What is required | Count the lines of the listing below where "Given" shows up, and please answer with that number only.

Dataset content |
- - -
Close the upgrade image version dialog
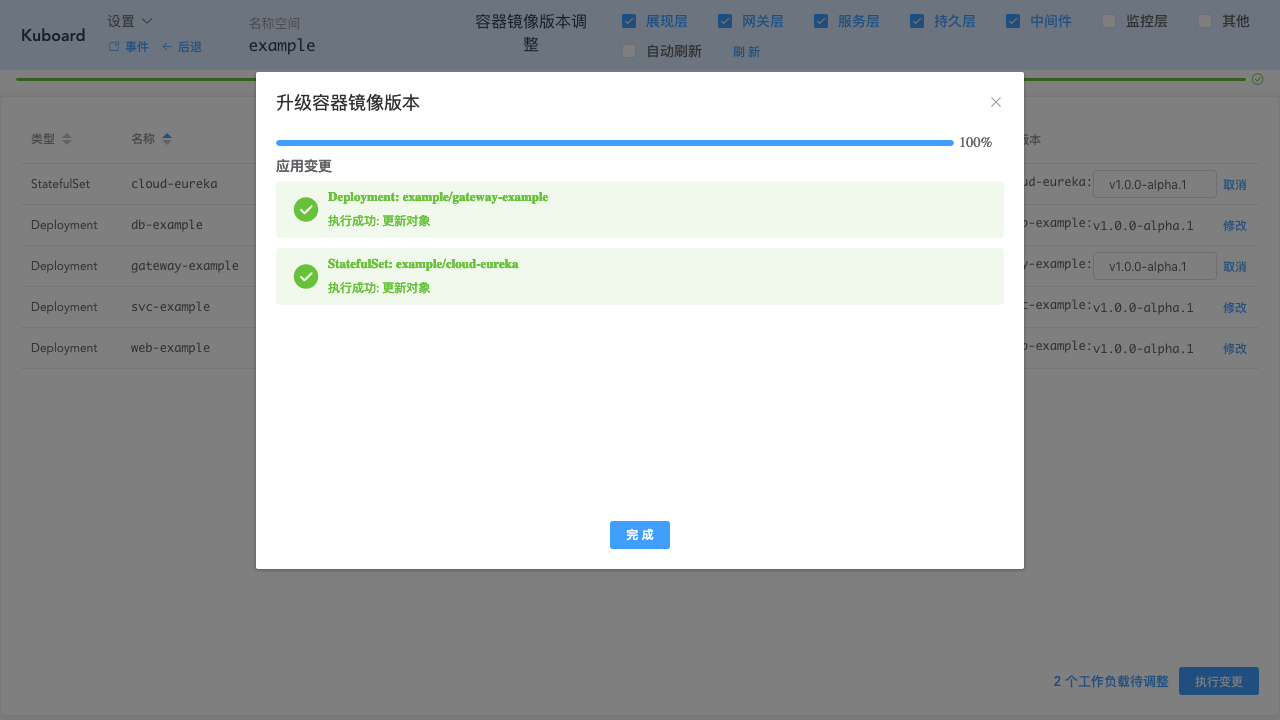The image size is (1280, 720). pos(995,102)
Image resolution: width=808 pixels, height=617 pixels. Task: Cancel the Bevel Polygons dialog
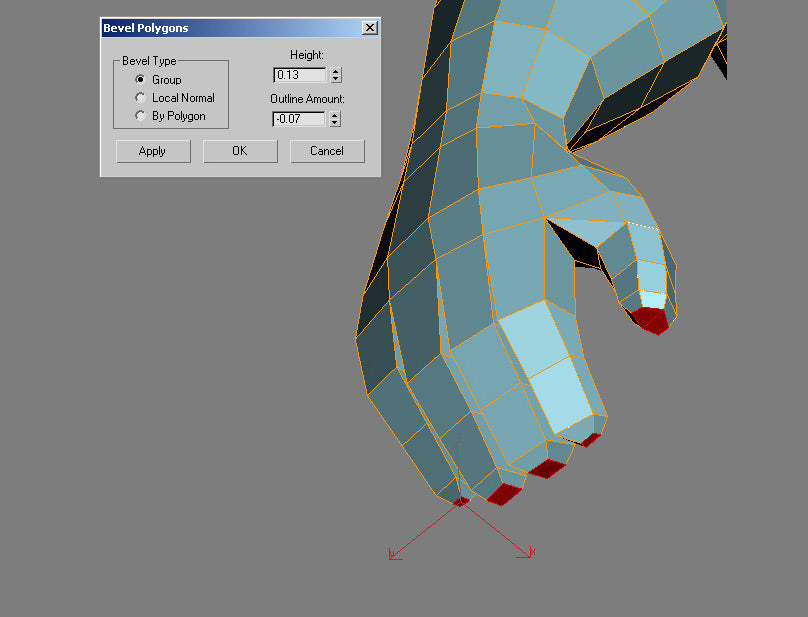tap(327, 151)
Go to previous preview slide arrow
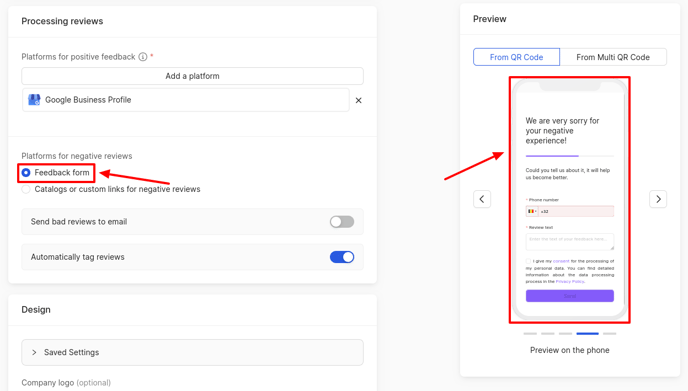This screenshot has height=391, width=688. pyautogui.click(x=482, y=199)
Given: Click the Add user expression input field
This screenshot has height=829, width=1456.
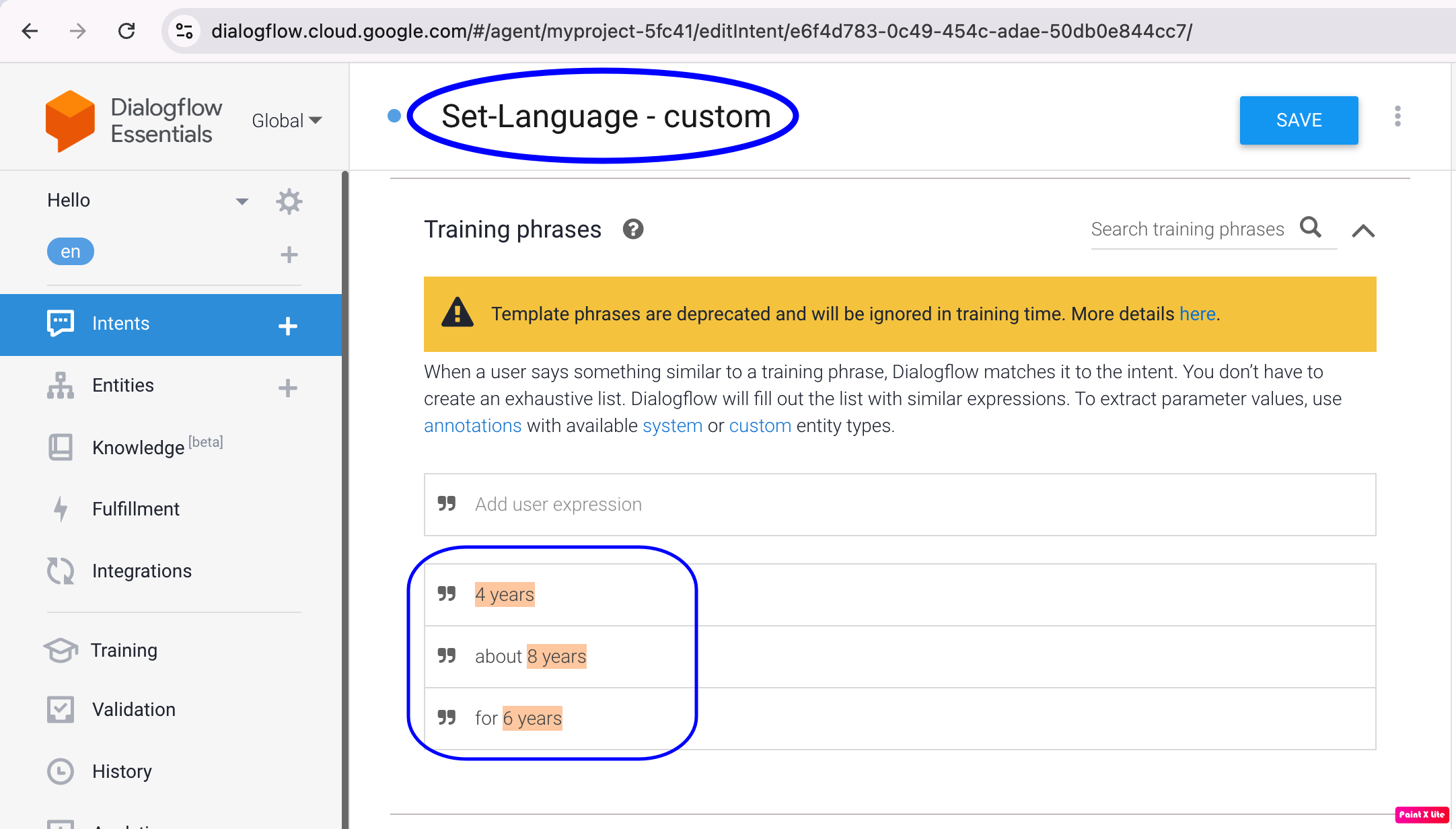Looking at the screenshot, I should tap(900, 504).
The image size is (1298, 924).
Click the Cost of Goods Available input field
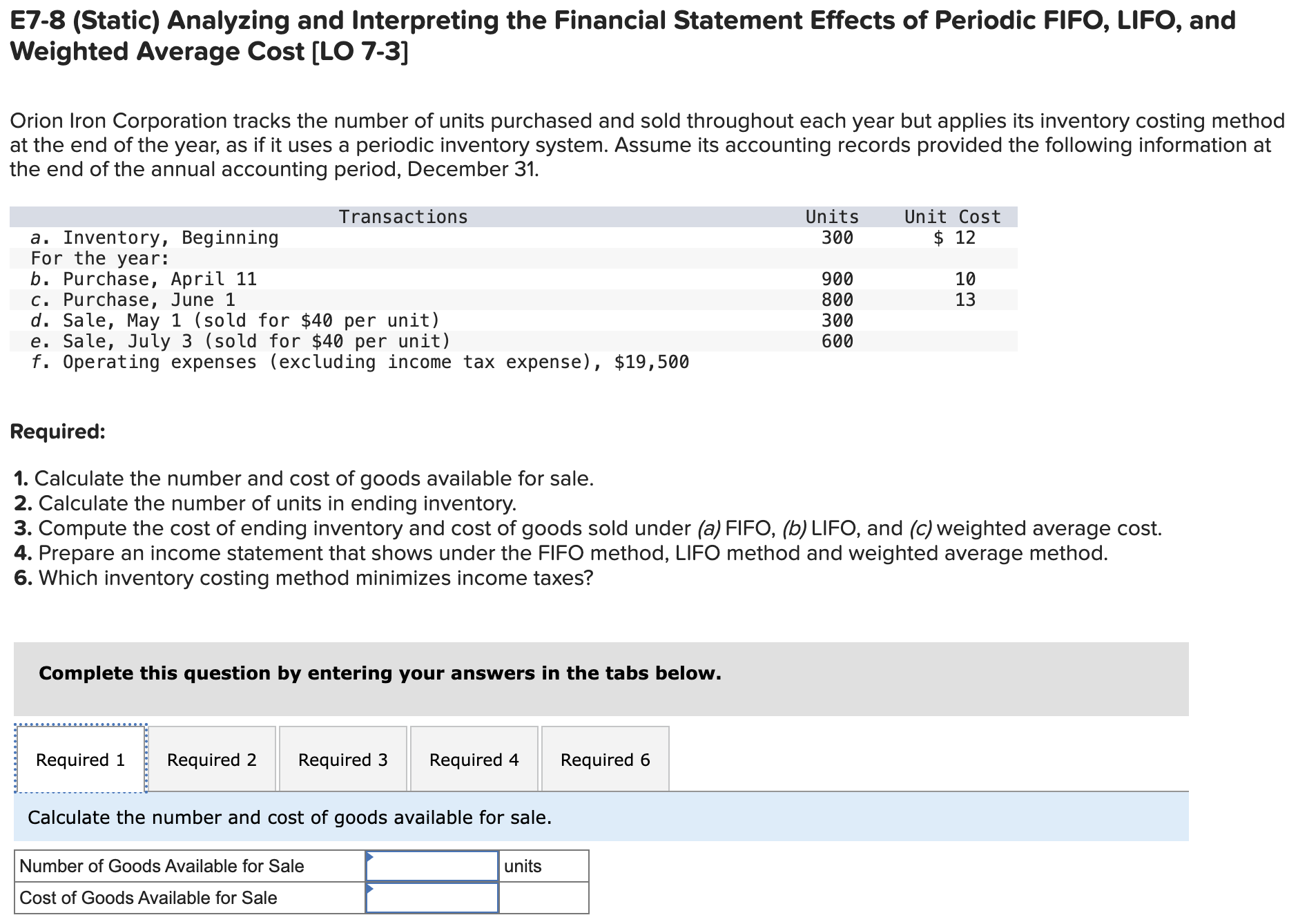[432, 898]
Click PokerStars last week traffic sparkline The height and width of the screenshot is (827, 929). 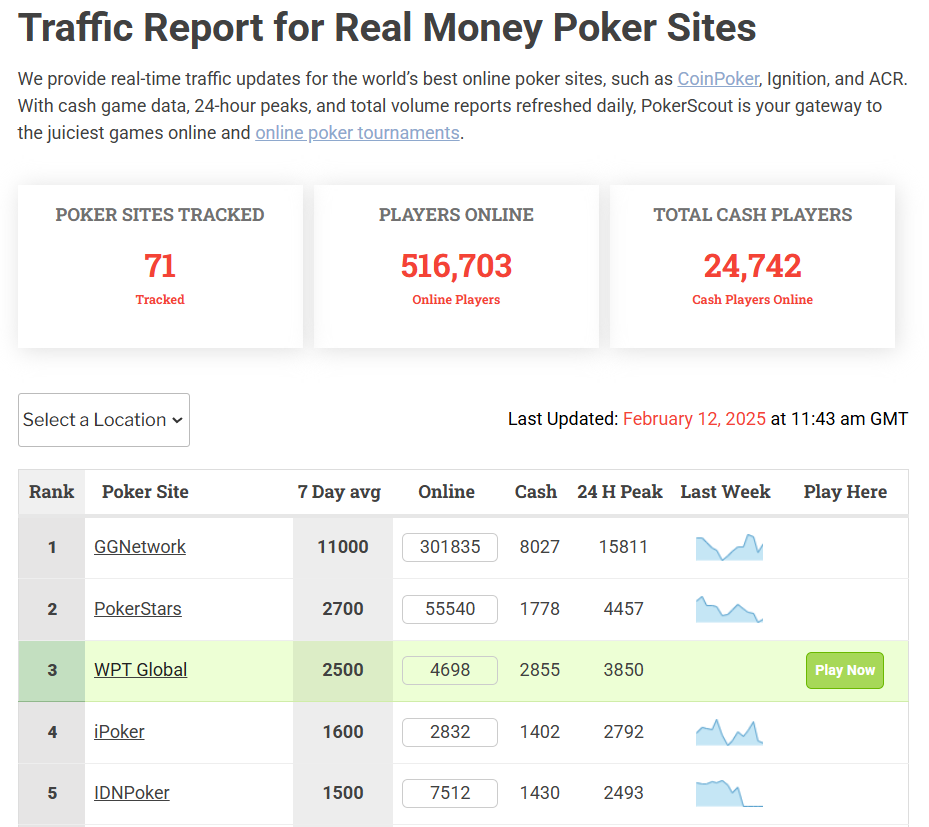729,609
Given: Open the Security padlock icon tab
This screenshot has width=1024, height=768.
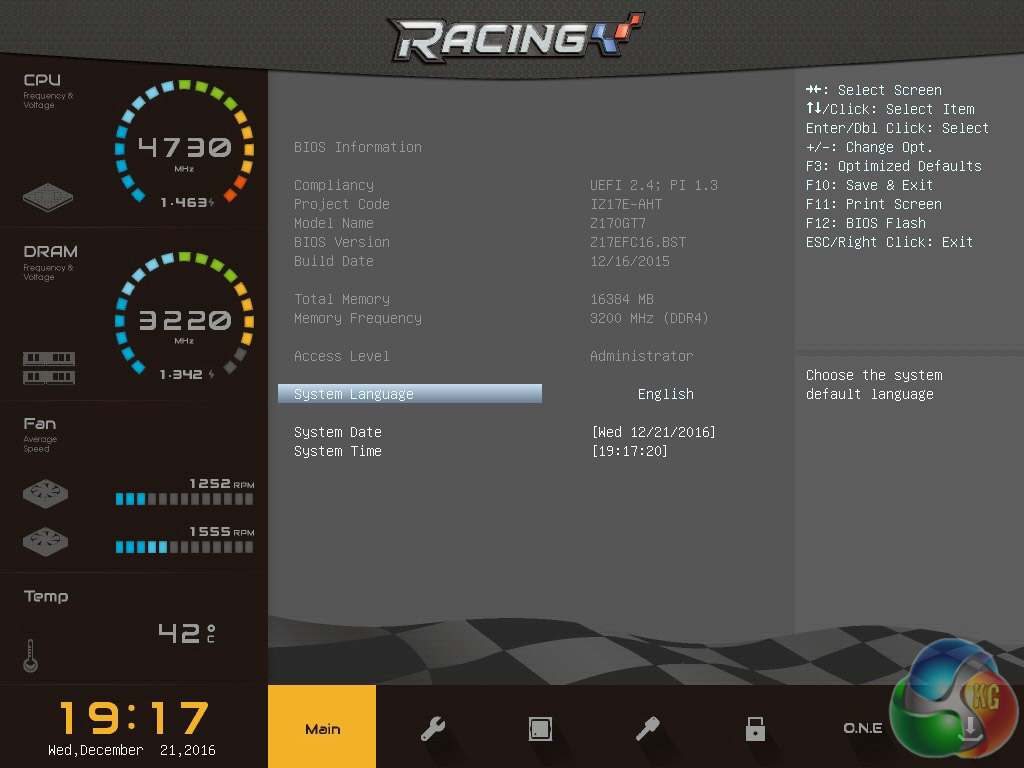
- - -
Solution below | 2